The only sacrifice that gains for us God's forgiveness in a definitive way is the self-sacrifice of Christ; the Temple cult of the Mosaic covenant in which other things are sacrificed instead of ourselves is now obsolete.

And by extension, the self-sacrifice of his body, the Church, and in an exceptional way, the redemptive role given to each of us priests. Though completely undeserving — each of us becomes an alter Christus — who by ordination has been given a privileged role in Christ's ongoing work of redemption.

In every Mass, we priests offer our own self in sacrifice to the Father along with that of Jesus, declaring to the Father — at least implicitly — that we too freely embrace the death to self that faithfulness to God requires.
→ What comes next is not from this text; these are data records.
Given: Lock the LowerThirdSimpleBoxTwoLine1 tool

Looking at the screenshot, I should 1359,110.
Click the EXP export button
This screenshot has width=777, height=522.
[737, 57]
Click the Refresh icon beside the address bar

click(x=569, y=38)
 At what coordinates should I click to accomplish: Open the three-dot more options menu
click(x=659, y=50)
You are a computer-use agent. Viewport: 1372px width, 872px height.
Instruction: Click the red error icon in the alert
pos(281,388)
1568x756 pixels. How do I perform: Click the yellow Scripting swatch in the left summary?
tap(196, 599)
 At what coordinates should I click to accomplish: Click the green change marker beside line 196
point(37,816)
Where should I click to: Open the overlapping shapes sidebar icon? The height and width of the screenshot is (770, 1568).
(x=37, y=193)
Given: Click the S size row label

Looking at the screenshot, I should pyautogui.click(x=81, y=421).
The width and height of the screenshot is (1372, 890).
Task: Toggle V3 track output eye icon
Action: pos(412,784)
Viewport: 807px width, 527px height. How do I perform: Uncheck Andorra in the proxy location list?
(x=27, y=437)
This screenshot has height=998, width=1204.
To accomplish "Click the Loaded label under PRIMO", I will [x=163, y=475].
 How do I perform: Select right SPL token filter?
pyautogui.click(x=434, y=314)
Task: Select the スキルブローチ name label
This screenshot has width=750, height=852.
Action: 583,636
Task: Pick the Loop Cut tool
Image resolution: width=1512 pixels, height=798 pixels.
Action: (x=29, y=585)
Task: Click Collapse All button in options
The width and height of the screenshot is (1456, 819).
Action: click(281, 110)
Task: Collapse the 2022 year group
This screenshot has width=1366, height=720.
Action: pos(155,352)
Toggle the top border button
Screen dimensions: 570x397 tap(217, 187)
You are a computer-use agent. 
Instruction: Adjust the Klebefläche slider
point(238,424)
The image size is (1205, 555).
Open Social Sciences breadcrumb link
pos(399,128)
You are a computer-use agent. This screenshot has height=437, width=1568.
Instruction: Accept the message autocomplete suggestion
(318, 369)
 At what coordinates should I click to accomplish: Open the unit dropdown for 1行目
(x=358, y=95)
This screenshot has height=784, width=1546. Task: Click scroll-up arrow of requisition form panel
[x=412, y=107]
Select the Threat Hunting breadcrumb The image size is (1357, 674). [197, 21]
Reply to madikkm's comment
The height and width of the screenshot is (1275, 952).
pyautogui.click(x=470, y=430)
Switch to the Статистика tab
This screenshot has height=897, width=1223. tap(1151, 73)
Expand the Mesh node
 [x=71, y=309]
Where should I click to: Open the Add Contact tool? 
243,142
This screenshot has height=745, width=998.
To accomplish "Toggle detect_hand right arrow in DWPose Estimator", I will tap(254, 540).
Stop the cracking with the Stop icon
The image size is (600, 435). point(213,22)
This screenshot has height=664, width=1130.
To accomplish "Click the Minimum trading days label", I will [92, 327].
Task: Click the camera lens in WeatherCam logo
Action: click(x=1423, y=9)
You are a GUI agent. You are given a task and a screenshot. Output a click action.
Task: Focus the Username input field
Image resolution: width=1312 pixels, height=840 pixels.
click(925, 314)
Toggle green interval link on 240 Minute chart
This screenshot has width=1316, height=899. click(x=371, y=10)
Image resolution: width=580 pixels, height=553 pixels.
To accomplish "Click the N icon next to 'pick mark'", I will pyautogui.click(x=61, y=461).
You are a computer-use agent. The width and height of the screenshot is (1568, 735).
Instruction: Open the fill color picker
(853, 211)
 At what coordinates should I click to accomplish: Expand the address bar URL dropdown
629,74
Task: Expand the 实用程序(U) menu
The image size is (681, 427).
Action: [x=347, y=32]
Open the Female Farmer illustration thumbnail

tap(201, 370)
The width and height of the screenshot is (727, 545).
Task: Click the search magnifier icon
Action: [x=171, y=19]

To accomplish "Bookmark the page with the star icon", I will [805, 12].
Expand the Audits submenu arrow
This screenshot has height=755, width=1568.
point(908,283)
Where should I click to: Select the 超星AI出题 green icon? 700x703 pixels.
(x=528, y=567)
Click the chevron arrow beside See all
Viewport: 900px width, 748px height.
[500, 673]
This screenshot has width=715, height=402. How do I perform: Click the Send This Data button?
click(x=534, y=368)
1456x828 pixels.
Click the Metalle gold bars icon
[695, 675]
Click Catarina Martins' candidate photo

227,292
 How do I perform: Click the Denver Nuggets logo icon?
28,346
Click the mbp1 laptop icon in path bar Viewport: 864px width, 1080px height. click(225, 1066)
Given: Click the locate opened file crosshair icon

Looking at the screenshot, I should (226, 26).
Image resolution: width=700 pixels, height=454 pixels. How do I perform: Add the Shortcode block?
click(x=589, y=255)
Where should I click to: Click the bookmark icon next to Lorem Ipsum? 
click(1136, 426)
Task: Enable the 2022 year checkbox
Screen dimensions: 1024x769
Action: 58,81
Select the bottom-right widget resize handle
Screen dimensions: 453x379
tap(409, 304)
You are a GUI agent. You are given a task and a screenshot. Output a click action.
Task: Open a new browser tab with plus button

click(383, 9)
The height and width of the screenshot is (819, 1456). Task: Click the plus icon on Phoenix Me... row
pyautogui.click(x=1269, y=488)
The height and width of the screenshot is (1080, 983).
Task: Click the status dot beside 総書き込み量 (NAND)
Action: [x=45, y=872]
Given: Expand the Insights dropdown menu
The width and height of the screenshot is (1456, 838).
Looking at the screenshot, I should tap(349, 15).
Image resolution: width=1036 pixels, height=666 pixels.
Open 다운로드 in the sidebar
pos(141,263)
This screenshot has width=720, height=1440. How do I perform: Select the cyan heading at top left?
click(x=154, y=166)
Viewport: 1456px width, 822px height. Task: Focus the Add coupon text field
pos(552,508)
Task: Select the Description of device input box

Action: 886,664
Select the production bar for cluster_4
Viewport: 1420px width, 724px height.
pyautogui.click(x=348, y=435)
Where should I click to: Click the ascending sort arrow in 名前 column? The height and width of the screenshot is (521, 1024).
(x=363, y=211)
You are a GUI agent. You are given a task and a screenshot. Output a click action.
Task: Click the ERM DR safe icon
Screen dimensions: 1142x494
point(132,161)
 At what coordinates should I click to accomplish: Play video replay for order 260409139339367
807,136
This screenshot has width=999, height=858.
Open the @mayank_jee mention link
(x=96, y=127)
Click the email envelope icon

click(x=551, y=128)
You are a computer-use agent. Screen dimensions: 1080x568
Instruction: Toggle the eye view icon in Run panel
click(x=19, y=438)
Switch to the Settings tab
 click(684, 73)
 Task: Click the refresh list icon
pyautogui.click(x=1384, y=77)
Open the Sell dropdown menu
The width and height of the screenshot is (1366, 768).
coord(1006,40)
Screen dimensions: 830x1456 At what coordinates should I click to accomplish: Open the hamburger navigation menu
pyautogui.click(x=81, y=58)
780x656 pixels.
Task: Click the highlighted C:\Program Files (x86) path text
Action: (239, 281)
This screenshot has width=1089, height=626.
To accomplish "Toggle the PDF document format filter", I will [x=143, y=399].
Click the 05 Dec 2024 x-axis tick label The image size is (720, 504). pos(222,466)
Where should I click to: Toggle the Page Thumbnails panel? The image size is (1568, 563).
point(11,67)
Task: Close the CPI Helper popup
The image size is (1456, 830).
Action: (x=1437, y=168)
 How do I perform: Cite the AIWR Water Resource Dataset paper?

My brothers who are about to be installed as readers, acolytes and candidates for the priesthood, faithfulness to the Lord requires that you make sure that the words of your lips reflect the true sentiments of your hearts.

Readers, you are about to be entrusted with the book of holy Scripture — make sure that the words you proclaim resonate in your heart. Acolytes, you are about to be entrusted with vessels containing the bread and wine to be consecrated — prepare yourself to offer your body and blood to the Father in union with that of Jesus.

And candidates, you pledge to "prepare yourselves in mind and spirit to give faithful service to Jesus and his body, the Church" — leading to the day this May or June when you will declare to all your "resolve to conform your way of life always to the example of Christ, of whose Body and Blood you will be a minister at the altar."